--- START ---
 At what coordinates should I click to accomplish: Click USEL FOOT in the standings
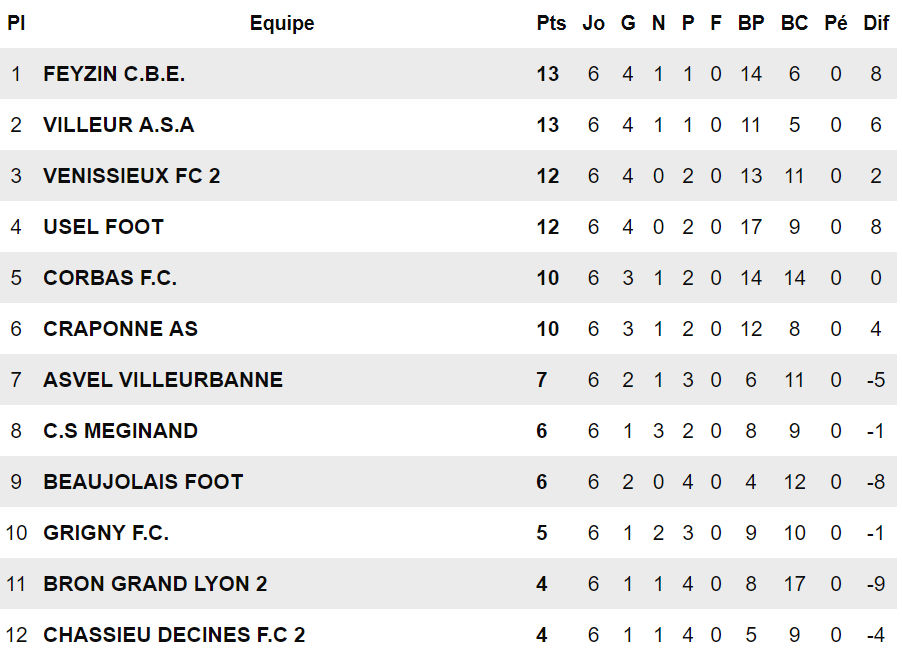pyautogui.click(x=103, y=227)
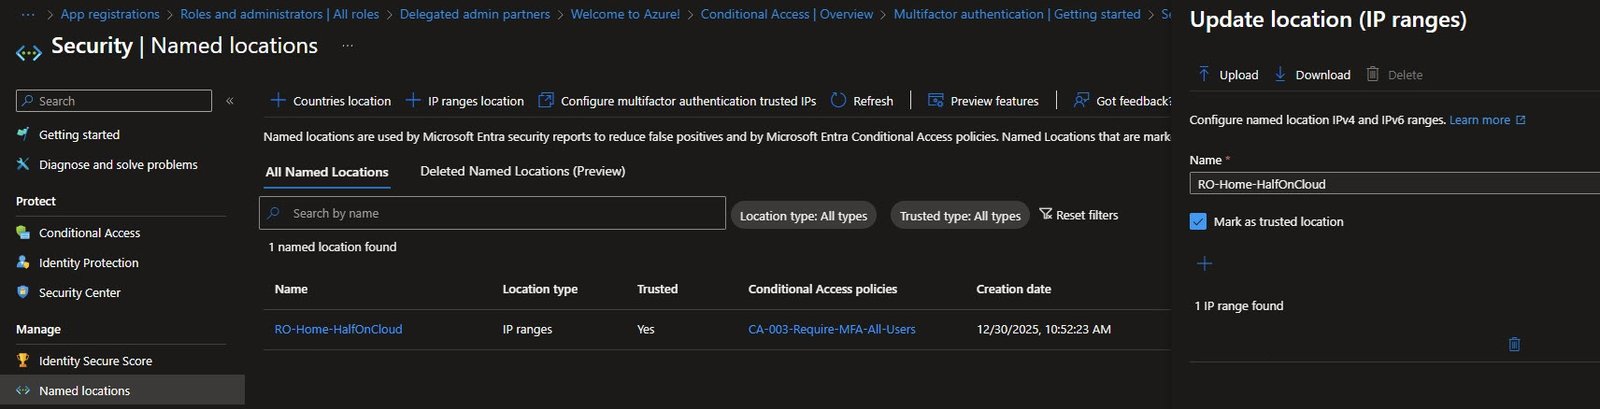
Task: Add a new IP ranges location
Action: [465, 101]
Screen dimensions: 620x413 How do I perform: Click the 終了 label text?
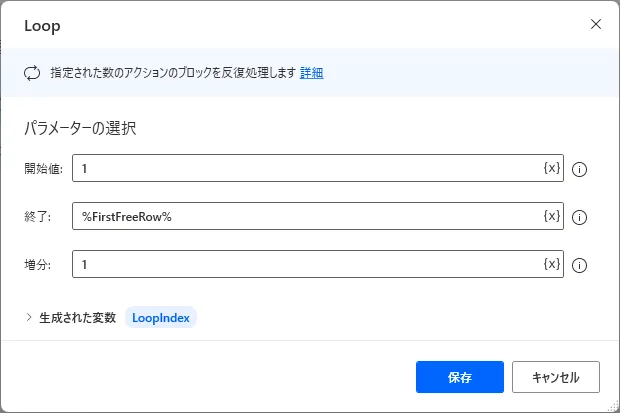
--- END ---
— Work instruction —
Going through the records above line by line, transcribe each one exactly and skip any pictures.

— Written response —
 At what coordinates should I click to accomplish: Click USEL FOOT in the standings
pyautogui.click(x=103, y=227)
Task: Add a new IP ranges location
Action: [465, 101]
Screen dimensions: 620x413 How do I perform: Click the 終了 label text?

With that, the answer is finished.